Work required:
Below are entries. Give back exactly the lines from the one containing "Where should I click to: Click" through the one containing "Task: Click the pan view hand icon", inclusive, without the pictures.

Given records:
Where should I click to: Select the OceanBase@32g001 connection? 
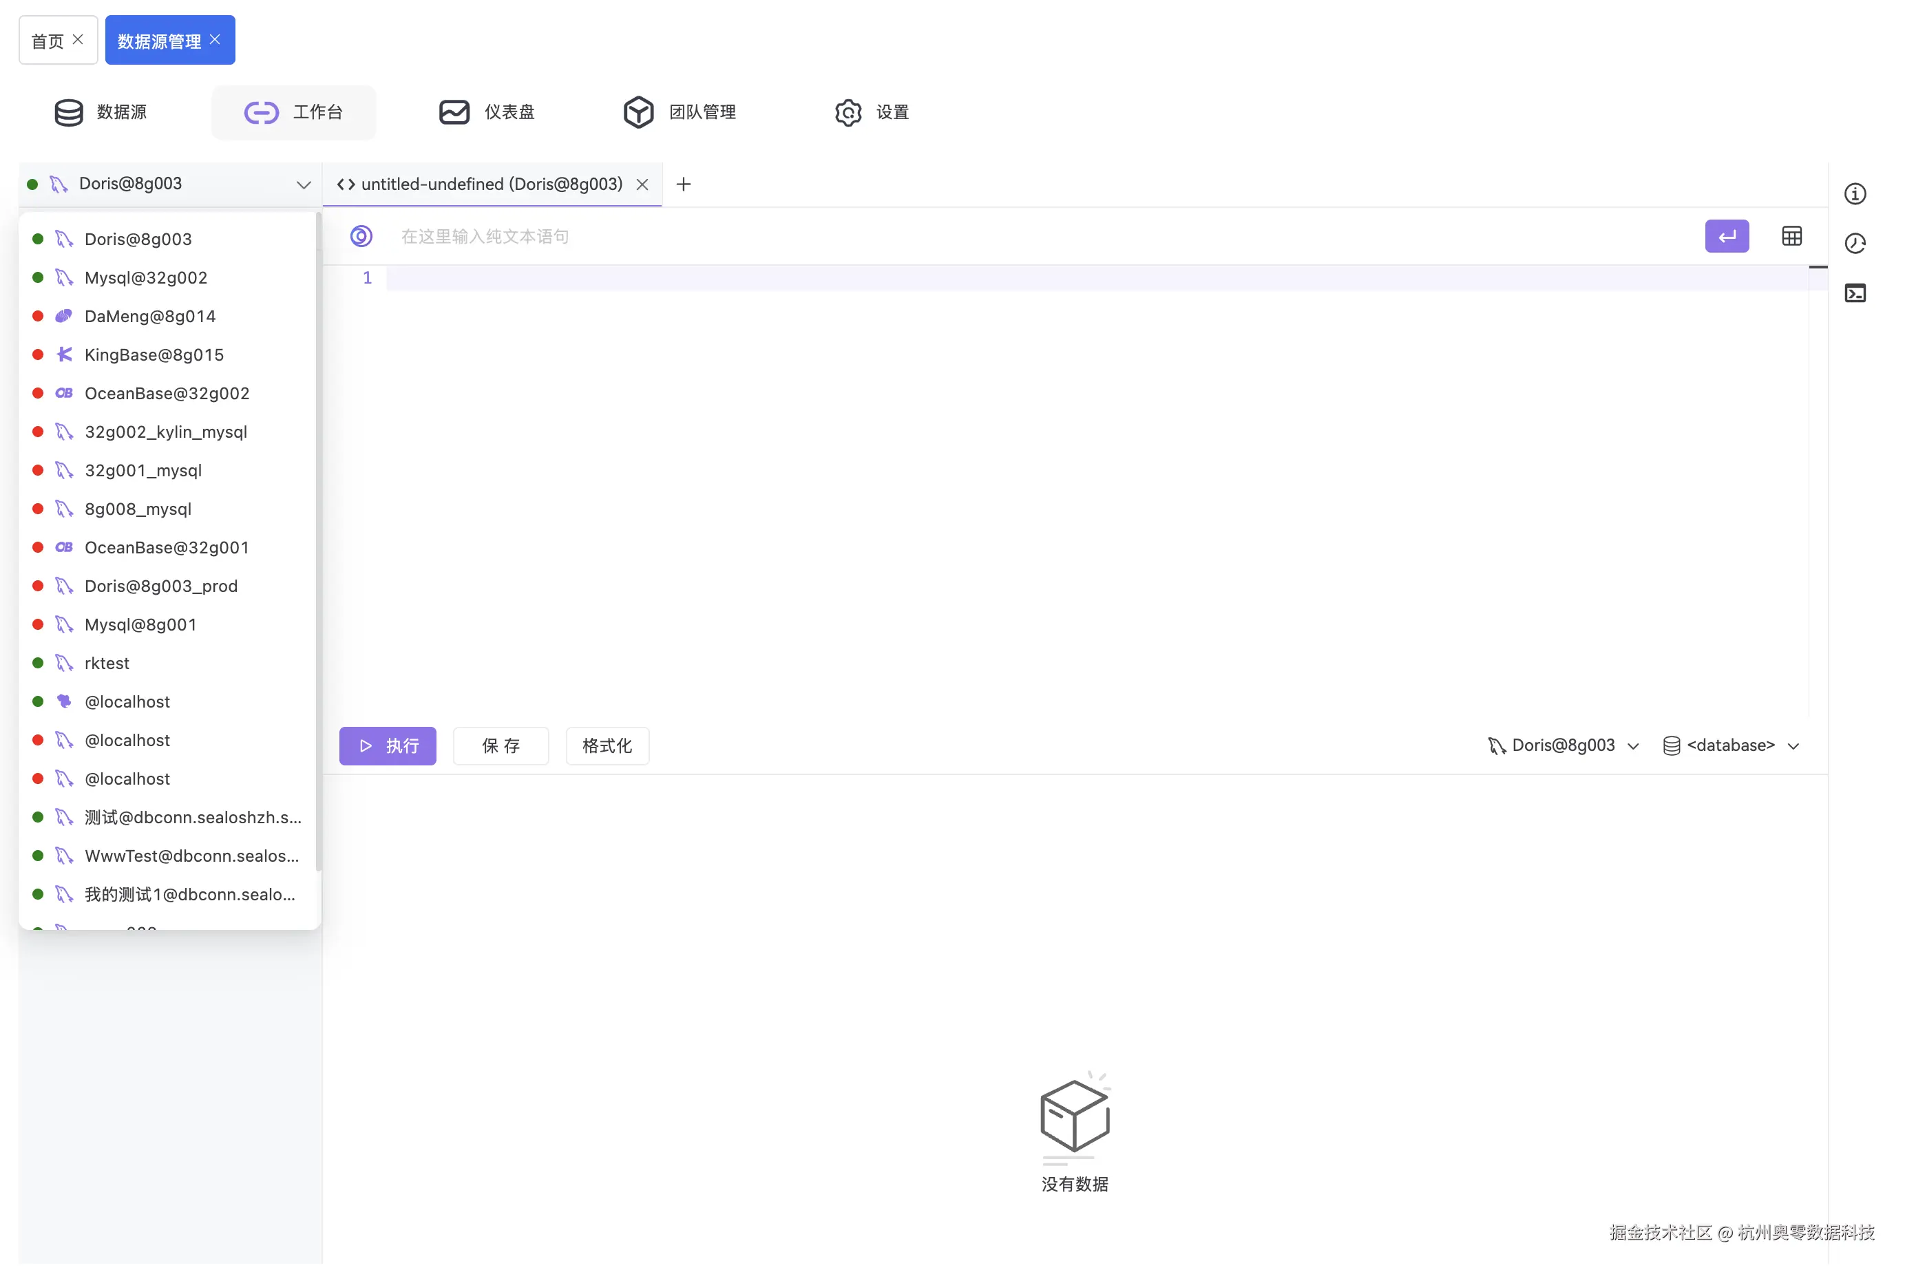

* * *

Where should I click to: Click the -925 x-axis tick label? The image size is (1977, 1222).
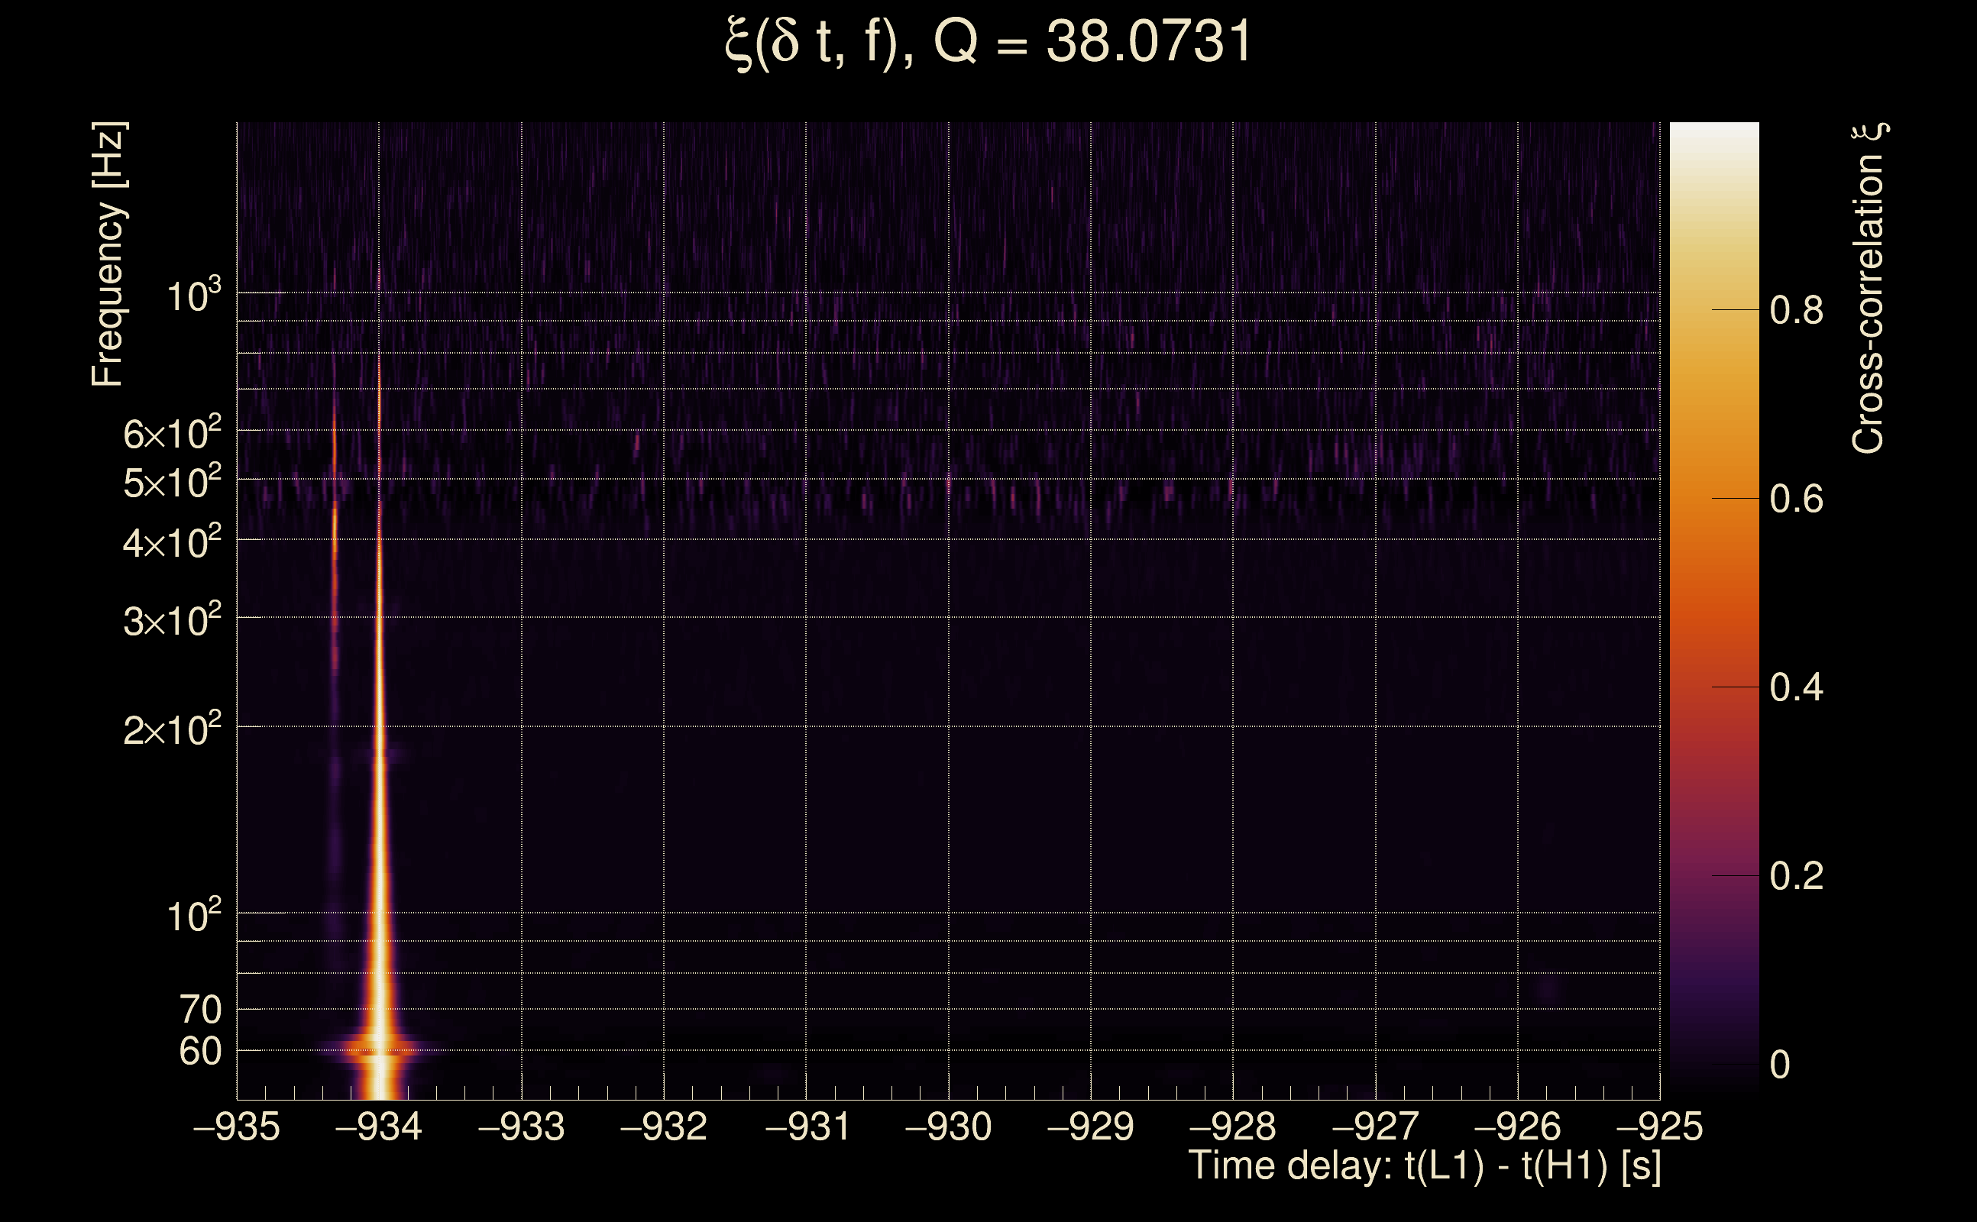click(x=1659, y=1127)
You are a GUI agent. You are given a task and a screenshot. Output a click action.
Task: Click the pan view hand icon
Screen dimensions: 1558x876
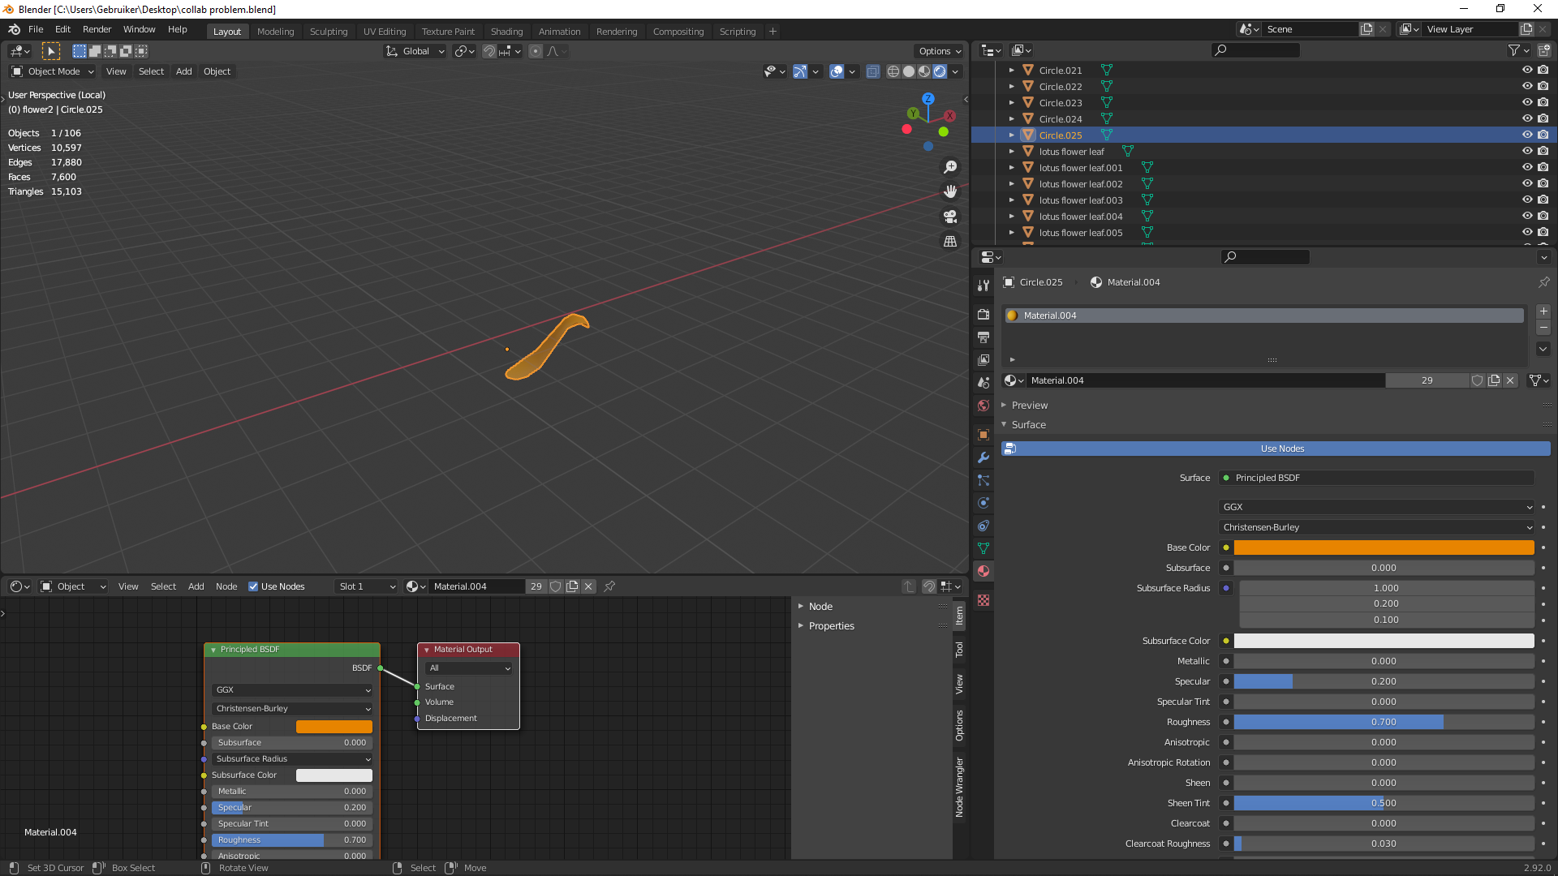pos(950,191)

Written reply:
Where should I click to: Click the -925 x-axis tick label? The image size is (1977, 1222).
click(x=1659, y=1127)
You are a GUI agent. You are given a task and a screenshot. Output a click action.
Task: Click the pan view hand icon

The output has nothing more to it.